------ Text passage ------

So, when a facility respected for its research of transportation issues provides evidence in an FRA report saying that cooperative efforts and communications exhibited by the two operating crew members help keep railroad operations safe beyond the baseline training that every rail worker receives upon hire, it blows a hole in the argument that “rail safety data does not support a train crew staffing rulemaking” from FRA Administrator Ron Batory last May in withdrawing the Notice of Proposed Rulemaking on two-person crews.
There’s the old saying that “two heads are better than one.” Railroaders live this life, especially when coping with the unimaginable fatigue being an over-the-road crewmember brings. The ability of two people to work together and their collected experience helps them to react to unexpected and potentially dangerous situations as they happen, preserving the safety of the crew and others while crossing the country.
Earlier research from the Volpe Center released in December 2013 also proves this:
“The locomotive engineer and conductor function as a joint cognitive system, meaning that conductors and locomotive engineers jointly contribute to the set of cognitive activities required to operate the train safely and efficiently.”
“While each crew member has a distinct set of formal responsibilities, in practice they operate as an integrated team, contributing knowledge and backing each other up as necessary.”
“When operating on the mainline conductors not only serve as a ‘second pair of eyes’, alerting the locomotive engineer to upcoming signals and potential hazards (e.g., activity at grade crossings; people working on or around the track), they also contribute knowledge and decision-making judgment.”
“Conductors also serve an important, redundant check and backup role, reminding locomotive engineers of upcoming work zones and speed restrictions.”
“If necessary, they will also handle unanticipated situations and activate the emergency brake, in cases where the locomotive engineer has not responded quickly enough.”
“Conductors have developed a variety of skills and strategies that enable them to handle non-routine situations safely and efficiently.”
But whether FRA’s Batory and the Association of American Railroads (AAR) continue to cling to this argument that keeping two people on the train crew has no effect on the safe operation of railroads in America when FRA research reports and plain common sense say the opposite is anybody’s guess.

------

▶ **What to do**
Quote the passage on two-person train crews in full, word for word. Work only from the passage on two-person train crews.

------ Provided records ------

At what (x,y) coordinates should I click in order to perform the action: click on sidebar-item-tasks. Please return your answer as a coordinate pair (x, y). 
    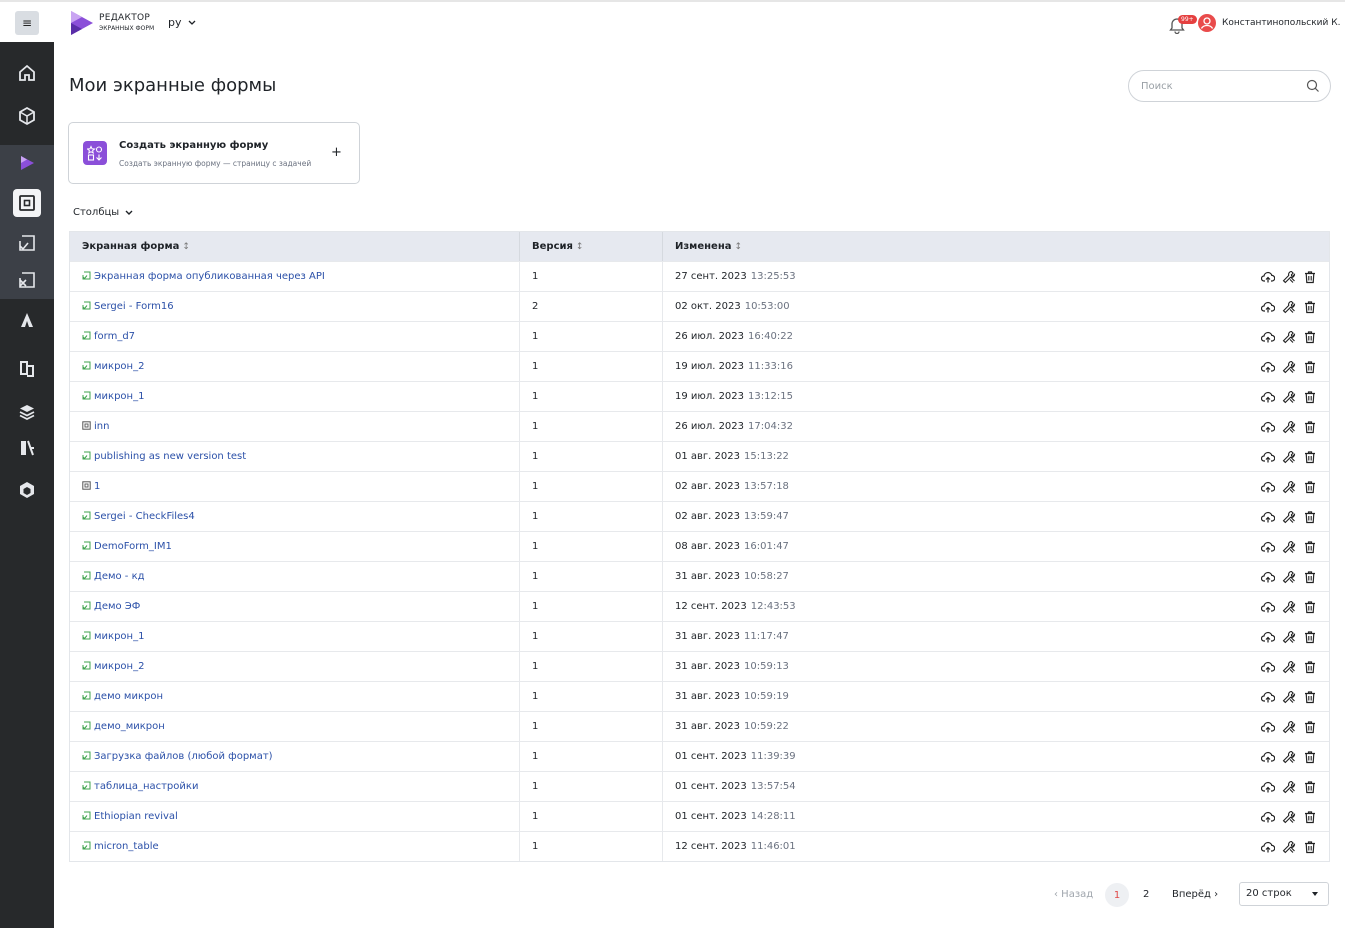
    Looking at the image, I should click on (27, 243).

------
------ Provided records ------

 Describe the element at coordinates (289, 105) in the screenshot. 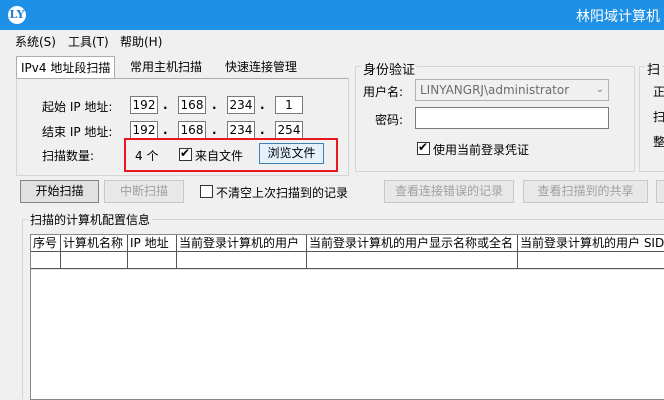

------

▶ **Output below**
So, when a facility respected for its research of transportation issues provides evidence in an FRA report saying that cooperative efforts and communications exhibited by the two operating crew members help keep railroad operations safe beyond the baseline training that every rail worker receives upon hire, it blows a hole in the argument that “rail safety data does not support a train crew staffing rulemaking” from FRA Administrator Ron Batory last May in withdrawing the Notice of Proposed Rulemaking on two-person crews.
There’s the old saying that “two heads are better than one.” Railroaders live this life, especially when coping with the unimaginable fatigue being an over-the-road crewmember brings. The ability of two people to work together and their collected experience helps them to react to unexpected and potentially dangerous situations as they happen, preserving the safety of the crew and others while crossing the country.
Earlier research from the Volpe Center released in December 2013 also proves this:
“The locomotive engineer and conductor function as a joint cognitive system, meaning that conductors and locomotive engineers jointly contribute to the set of cognitive activities required to operate the train safely and efficiently.”
“While each crew member has a distinct set of formal responsibilities, in practice they operate as an integrated team, contributing knowledge and backing each other up as necessary.”
“When operating on the mainline conductors not only serve as a ‘second pair of eyes’, alerting the locomotive engineer to upcoming signals and potential hazards (e.g., activity at grade crossings; people working on or around the track), they also contribute knowledge and decision-making judgment.”
“Conductors also serve an important, redundant check and backup role, reminding locomotive engineers of upcoming work zones and speed restrictions.”
“If necessary, they will also handle unanticipated situations and activate the emergency brake, in cases where the locomotive engineer has not responded quickly enough.”
“Conductors have developed a variety of skills and strategies that enable them to handle non-routine situations safely and efficiently.”
But whether FRA’s Batory and the Association of American Railroads (AAR) continue to cling to this argument that keeping two people on the train crew has no effect on the safe operation of railroads in America when FRA research reports and plain common sense say the opposite is anybody’s guess.